Dataset excerpts:
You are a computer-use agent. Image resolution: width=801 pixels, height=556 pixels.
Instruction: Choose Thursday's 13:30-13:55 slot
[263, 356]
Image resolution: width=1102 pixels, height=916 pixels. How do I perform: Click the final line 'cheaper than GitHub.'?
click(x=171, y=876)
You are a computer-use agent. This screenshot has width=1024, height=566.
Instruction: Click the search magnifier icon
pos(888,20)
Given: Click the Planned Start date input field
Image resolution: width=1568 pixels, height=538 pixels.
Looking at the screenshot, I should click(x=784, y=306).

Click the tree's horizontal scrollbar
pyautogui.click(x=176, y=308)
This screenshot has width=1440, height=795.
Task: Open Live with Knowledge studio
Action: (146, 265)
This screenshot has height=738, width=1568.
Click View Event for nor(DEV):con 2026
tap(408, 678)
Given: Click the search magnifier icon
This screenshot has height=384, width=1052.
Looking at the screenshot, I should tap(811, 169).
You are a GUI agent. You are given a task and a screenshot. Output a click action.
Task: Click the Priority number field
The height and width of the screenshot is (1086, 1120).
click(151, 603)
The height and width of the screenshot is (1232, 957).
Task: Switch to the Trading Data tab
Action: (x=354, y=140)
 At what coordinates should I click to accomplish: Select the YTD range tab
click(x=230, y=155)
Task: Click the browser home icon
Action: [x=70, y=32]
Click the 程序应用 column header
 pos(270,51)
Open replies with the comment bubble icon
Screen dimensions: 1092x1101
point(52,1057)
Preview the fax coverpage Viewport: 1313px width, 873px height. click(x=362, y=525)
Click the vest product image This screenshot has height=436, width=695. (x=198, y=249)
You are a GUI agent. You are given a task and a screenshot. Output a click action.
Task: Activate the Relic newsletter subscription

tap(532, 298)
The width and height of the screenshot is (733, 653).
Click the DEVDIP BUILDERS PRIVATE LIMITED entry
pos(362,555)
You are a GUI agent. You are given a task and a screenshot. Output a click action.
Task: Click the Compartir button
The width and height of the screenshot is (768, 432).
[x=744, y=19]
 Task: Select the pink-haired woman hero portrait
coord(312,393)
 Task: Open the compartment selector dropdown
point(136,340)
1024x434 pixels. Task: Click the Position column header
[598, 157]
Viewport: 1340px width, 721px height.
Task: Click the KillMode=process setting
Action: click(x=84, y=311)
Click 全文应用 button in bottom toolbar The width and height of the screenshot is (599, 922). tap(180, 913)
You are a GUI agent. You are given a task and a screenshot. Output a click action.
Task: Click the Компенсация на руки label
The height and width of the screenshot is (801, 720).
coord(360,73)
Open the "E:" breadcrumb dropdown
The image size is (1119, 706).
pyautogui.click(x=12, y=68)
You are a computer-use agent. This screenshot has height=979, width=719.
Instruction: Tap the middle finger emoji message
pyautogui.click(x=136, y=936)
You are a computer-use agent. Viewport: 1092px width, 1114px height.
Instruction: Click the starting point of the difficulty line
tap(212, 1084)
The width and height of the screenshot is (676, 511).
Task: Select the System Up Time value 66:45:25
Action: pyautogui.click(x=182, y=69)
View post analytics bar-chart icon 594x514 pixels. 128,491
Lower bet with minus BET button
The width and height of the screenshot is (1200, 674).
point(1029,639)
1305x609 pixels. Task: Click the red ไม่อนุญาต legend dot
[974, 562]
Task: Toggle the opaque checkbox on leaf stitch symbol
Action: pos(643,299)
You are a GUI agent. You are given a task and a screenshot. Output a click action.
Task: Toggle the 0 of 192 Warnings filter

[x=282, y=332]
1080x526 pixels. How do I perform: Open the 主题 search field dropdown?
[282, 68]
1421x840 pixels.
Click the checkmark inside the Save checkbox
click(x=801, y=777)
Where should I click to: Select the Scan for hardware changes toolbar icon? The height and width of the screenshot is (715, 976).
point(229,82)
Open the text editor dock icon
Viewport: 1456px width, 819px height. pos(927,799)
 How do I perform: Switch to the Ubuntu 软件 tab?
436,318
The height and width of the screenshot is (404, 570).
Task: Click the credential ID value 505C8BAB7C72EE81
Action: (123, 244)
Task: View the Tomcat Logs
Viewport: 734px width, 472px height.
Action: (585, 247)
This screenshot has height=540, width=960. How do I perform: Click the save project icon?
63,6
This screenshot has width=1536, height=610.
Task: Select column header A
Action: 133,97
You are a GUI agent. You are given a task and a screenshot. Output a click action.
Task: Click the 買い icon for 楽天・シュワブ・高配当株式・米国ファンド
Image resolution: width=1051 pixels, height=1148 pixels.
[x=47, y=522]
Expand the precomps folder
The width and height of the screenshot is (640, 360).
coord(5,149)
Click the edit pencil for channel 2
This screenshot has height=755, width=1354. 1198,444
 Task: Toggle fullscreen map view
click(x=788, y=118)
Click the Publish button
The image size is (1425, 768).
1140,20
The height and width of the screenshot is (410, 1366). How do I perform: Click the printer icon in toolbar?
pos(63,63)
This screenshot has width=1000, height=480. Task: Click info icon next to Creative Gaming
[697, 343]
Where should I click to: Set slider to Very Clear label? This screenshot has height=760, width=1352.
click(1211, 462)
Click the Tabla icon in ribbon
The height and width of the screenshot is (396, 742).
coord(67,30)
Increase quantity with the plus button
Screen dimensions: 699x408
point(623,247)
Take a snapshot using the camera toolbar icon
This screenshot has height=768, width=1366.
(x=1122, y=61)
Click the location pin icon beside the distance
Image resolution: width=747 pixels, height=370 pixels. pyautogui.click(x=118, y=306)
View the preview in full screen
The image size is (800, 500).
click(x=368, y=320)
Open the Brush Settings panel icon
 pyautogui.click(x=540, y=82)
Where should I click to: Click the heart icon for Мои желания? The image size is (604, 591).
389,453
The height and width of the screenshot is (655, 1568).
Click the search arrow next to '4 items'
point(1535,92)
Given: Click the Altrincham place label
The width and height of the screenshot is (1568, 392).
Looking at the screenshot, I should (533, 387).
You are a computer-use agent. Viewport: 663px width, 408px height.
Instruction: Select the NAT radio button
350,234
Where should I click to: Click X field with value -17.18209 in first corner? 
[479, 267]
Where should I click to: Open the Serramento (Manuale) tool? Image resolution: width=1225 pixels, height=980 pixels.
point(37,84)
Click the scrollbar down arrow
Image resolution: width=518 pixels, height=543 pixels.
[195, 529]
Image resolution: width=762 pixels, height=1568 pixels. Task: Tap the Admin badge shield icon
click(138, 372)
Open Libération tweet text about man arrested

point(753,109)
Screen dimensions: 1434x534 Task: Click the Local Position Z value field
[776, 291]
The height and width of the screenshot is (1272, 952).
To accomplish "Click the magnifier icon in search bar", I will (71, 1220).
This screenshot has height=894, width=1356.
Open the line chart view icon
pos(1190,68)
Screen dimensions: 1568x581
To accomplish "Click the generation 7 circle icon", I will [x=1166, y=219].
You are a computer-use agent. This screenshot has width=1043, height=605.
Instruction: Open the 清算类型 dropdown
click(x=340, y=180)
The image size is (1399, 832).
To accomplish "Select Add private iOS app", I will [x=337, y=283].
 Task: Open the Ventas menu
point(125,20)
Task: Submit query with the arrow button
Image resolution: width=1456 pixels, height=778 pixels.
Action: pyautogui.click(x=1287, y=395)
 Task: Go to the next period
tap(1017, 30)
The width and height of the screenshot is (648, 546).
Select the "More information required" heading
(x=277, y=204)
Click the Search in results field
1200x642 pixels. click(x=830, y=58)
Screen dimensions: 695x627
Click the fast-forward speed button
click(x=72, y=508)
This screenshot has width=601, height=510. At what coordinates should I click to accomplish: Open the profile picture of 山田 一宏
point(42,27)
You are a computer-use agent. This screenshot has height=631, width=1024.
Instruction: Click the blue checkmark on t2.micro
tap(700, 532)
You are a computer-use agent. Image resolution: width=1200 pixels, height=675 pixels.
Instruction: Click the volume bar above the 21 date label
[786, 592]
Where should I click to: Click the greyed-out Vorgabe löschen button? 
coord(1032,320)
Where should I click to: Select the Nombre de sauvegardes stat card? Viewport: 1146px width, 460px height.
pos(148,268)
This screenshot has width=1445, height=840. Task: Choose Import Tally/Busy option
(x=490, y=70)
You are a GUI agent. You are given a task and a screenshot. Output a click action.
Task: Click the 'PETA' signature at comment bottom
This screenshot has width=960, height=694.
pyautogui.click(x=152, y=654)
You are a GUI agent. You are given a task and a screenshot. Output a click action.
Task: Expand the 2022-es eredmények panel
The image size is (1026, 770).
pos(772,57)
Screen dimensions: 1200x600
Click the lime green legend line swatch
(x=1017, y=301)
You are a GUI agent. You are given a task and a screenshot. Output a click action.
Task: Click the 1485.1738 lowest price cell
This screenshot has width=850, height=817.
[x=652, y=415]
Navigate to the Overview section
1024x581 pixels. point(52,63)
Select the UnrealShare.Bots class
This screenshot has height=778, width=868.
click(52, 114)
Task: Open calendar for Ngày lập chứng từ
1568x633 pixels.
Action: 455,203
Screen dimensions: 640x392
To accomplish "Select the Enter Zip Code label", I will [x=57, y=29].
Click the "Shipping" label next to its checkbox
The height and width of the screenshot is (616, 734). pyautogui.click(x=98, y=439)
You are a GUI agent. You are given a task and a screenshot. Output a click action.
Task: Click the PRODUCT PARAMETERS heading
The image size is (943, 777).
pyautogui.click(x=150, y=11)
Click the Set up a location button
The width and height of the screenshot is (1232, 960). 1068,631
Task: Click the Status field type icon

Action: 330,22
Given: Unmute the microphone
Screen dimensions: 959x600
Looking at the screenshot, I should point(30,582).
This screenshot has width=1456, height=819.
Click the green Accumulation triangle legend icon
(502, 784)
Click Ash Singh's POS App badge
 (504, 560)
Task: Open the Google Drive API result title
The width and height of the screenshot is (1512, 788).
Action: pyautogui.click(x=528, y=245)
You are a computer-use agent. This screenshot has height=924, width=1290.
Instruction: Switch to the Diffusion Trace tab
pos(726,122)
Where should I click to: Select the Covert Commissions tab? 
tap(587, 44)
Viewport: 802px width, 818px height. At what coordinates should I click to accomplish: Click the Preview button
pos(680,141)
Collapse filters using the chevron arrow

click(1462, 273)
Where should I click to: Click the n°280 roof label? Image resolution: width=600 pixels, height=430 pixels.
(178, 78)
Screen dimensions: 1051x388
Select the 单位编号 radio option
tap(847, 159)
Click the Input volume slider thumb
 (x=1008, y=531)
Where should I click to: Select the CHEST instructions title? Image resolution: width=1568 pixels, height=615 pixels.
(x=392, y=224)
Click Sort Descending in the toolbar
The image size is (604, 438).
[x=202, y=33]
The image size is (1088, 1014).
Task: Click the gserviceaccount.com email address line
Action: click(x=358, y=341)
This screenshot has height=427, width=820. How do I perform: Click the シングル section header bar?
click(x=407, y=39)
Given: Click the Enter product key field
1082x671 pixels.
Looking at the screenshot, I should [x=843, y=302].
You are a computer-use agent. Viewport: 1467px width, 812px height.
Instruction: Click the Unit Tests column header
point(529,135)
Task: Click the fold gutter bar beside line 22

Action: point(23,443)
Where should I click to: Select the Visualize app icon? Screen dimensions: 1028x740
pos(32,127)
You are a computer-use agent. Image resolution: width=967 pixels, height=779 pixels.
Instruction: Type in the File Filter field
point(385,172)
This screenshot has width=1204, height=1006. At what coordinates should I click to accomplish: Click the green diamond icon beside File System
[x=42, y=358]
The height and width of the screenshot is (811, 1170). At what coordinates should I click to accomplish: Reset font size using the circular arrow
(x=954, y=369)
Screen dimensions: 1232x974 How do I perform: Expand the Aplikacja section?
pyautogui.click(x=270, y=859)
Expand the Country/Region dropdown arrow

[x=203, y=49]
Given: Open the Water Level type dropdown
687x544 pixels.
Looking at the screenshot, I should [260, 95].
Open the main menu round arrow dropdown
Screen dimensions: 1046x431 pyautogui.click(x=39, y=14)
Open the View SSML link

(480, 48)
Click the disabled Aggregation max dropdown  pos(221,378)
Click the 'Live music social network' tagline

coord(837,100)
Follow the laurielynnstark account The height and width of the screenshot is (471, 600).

■ WHAT YOU NEED TO DO ■
Gather all lines with the string "Enter" from the data.

■ PROBLEM SOLUTION ■
To accomplish "Select the Enter Zip Code label", I will [x=57, y=29].
Given: Click the Enter product key field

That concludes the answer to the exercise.